[What to work on] Recast the stretch of records from the line containing "You are a computer-use" through the line containing "[x=244, y=211]" as a Markdown table with the columns Row and Line, omitting blank lines.

[Source material]
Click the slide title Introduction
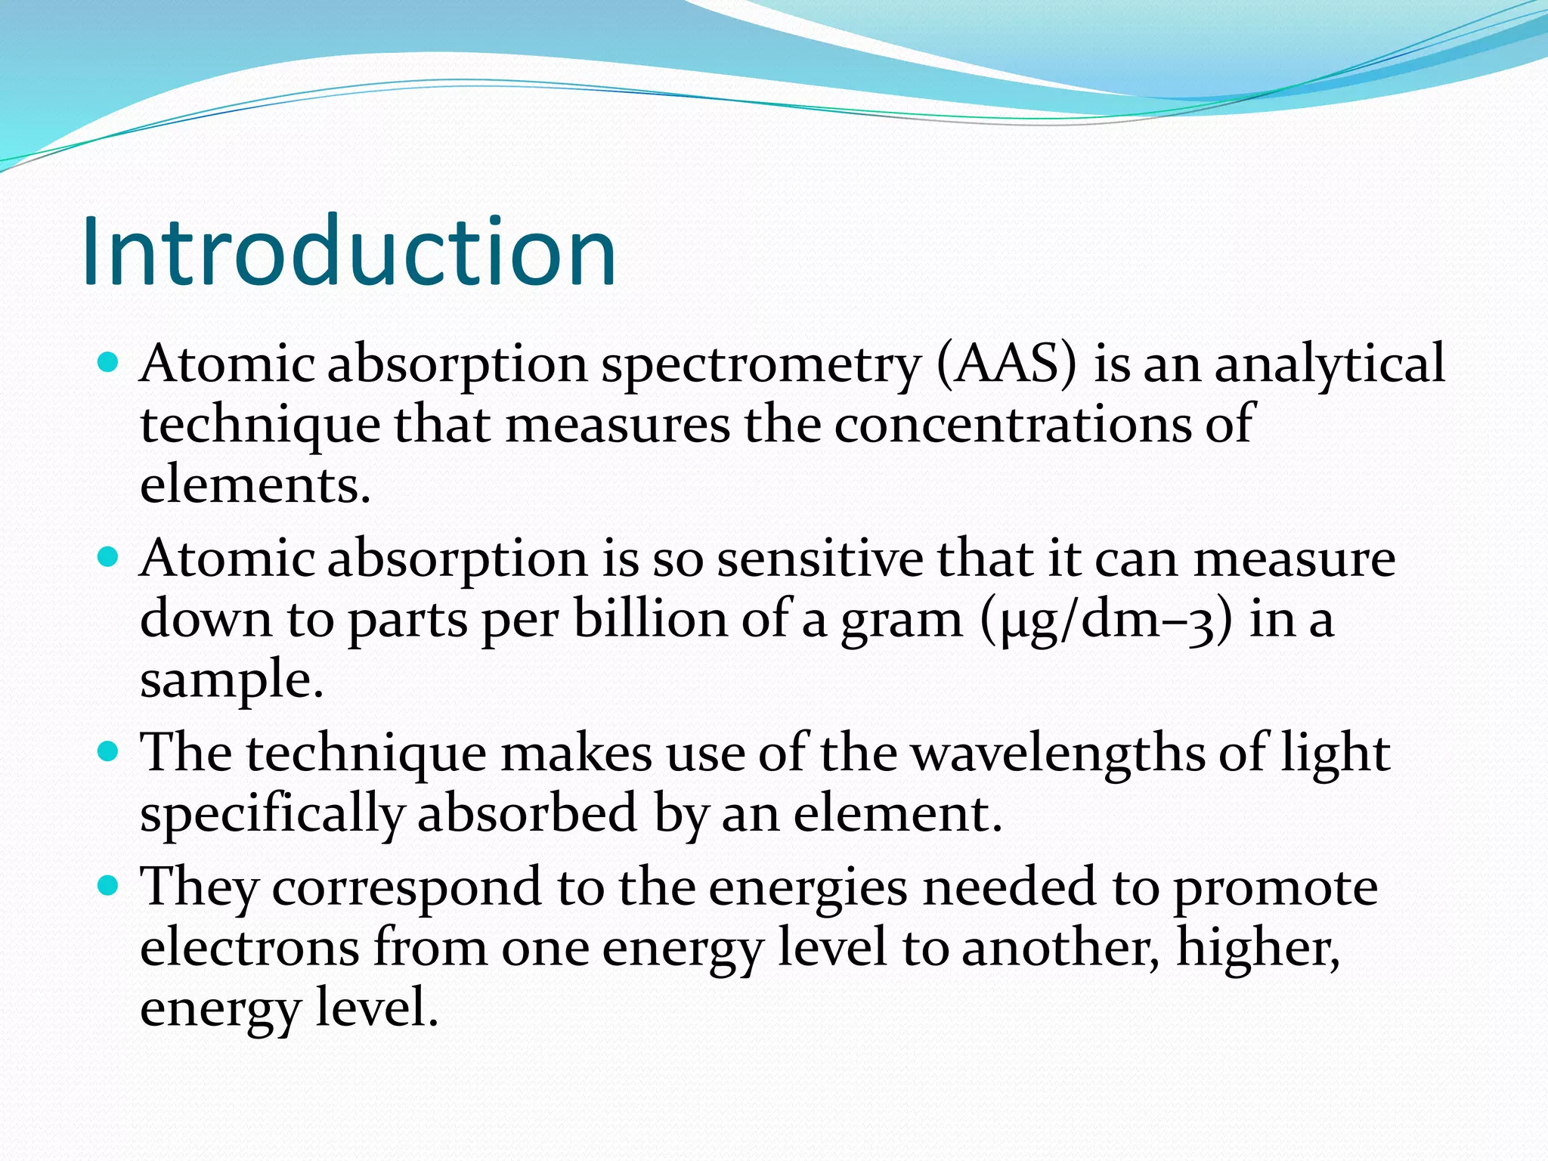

==

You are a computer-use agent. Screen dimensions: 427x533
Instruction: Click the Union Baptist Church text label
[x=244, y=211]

* * *

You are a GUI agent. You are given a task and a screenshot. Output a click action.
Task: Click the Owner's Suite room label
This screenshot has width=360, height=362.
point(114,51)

[Full output]
| Row | Line |
|---|---|
| 1 | You are a computer-use agent. Screen dimensions: 427x533 |
| 2 | Instruction: Click the Union Baptist Church text label |
| 3 | [x=244, y=211] |